Rucio internal monitoring using Graphite/Grafana
Transfer monitoring using the messages sent by Hermes
File/Dataset Access monitoring using the traces

Internal Monitoring

This is to monitor the internals of Rucio servers and daemons, e.g., submission rate of the conveyor, state of conveyor queues, reaper deletion rate, server response times, server active session, etc. We use Graphite¹ for this. It's easy to setup and then you have to point your Rucio instance to the Graphite server using the "carbon_server" options in the "monitor" section in etc/rucio.cfg.

The different Rucio components will then send metrics using those "record" functions you will find all over the code.
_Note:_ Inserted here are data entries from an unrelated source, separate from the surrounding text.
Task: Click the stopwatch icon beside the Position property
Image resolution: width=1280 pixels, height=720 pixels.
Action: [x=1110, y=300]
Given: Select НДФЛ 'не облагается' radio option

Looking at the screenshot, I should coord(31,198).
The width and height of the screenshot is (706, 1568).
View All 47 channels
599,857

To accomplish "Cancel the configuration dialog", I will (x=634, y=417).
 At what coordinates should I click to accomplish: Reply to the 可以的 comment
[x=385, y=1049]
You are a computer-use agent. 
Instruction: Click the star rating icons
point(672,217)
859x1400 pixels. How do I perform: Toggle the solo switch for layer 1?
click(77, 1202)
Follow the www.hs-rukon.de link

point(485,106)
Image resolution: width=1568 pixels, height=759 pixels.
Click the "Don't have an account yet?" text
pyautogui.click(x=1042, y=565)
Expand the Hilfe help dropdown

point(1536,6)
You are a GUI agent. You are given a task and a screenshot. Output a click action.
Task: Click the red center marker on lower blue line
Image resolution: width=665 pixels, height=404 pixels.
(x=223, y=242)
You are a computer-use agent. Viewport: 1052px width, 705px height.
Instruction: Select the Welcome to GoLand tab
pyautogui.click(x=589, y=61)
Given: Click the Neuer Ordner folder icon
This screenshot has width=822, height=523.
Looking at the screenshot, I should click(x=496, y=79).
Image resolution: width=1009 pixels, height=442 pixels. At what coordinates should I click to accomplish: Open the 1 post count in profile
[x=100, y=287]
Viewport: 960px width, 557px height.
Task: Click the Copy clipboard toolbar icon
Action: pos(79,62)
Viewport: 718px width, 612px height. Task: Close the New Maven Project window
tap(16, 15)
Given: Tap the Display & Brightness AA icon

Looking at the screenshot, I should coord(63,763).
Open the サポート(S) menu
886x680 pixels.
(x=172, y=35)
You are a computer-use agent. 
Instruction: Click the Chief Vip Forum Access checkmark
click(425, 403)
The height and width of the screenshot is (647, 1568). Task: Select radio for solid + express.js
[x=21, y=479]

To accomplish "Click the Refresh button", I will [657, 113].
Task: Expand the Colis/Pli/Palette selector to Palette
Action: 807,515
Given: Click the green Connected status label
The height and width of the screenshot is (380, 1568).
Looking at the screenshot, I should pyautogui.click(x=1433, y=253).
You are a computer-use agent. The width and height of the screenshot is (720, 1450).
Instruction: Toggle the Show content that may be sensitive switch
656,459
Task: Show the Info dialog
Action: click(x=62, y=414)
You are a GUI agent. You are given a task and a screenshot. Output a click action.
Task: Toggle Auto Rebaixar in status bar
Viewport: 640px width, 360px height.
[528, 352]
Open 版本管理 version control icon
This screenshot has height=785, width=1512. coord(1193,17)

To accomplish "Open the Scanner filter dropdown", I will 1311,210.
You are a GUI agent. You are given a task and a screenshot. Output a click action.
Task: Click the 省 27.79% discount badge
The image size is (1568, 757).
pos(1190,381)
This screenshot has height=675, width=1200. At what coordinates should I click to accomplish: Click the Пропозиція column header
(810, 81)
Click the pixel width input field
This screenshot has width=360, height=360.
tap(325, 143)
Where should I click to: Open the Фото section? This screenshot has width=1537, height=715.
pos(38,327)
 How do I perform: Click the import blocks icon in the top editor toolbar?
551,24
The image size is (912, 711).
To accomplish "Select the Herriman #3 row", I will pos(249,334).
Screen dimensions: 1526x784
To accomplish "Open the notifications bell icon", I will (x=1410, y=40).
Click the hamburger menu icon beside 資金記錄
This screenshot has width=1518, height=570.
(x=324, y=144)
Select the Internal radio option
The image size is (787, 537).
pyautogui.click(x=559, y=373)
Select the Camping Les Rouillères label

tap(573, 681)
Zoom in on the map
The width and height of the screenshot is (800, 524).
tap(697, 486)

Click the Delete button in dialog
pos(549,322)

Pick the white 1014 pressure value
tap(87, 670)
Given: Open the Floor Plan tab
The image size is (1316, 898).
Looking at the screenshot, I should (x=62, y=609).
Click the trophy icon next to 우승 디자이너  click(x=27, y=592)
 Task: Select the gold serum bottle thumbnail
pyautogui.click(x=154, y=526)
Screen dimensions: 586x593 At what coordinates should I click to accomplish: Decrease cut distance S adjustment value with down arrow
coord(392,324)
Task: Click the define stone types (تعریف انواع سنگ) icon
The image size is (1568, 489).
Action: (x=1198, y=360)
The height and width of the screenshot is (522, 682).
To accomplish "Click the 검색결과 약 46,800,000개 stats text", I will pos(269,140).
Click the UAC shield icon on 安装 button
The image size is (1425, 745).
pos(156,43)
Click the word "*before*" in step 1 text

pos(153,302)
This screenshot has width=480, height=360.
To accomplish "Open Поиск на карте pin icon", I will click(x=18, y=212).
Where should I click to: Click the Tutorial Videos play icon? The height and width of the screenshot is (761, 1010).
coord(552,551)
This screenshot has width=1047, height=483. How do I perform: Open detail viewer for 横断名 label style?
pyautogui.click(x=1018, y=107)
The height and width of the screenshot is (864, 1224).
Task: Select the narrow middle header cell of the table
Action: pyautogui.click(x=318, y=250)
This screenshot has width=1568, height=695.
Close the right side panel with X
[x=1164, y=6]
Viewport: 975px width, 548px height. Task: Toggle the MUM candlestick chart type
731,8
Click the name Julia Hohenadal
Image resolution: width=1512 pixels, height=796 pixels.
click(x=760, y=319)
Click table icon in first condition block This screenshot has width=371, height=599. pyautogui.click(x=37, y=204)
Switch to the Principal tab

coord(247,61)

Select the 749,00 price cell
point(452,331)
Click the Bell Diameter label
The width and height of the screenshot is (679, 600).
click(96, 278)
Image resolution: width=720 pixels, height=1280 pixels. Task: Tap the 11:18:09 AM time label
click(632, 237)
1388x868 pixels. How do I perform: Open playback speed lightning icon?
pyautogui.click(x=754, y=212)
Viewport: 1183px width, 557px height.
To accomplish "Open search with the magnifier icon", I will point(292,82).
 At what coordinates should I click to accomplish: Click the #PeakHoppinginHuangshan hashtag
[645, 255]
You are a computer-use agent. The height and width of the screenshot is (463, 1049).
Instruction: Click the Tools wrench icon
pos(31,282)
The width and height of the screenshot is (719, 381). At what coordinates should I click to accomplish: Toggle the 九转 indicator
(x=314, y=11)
Graphite has a built-in web interface to show graphs but more comfortable to use is the Grafana² tool.

The internal monitoring functions are defined in core/monitor.py, it includes:

record_counter. This is to send the StatsD counter metrics. Counters are the most basic and default type. They are treated as a count of a type of event per second, and are, in Graphite, typically averaged over one minute. That is, when looking at a graph, you are usually seeing the average number of events per second during a one-minute period.
record_timer. Timers are meant to track how long something took. They are an invaluable tool for tracking application performance. The statsd server collects all timers under the stats.timers prefix, and will calculate the lower bound, mean, 90th percentile, upper bound, and count of each timer for each period (by the time you see it in Graphite, that’s usually per minute).
record_timer_block. This is the same to record_timer, just for simple using, to calculate timer of a certain code block.
record_gauge. Gauges are a constant data type. They are not subject to averaging, and they don’t change unless you change them. That is, once you set a gauge value, it will be a flat line on the graph until you change it again.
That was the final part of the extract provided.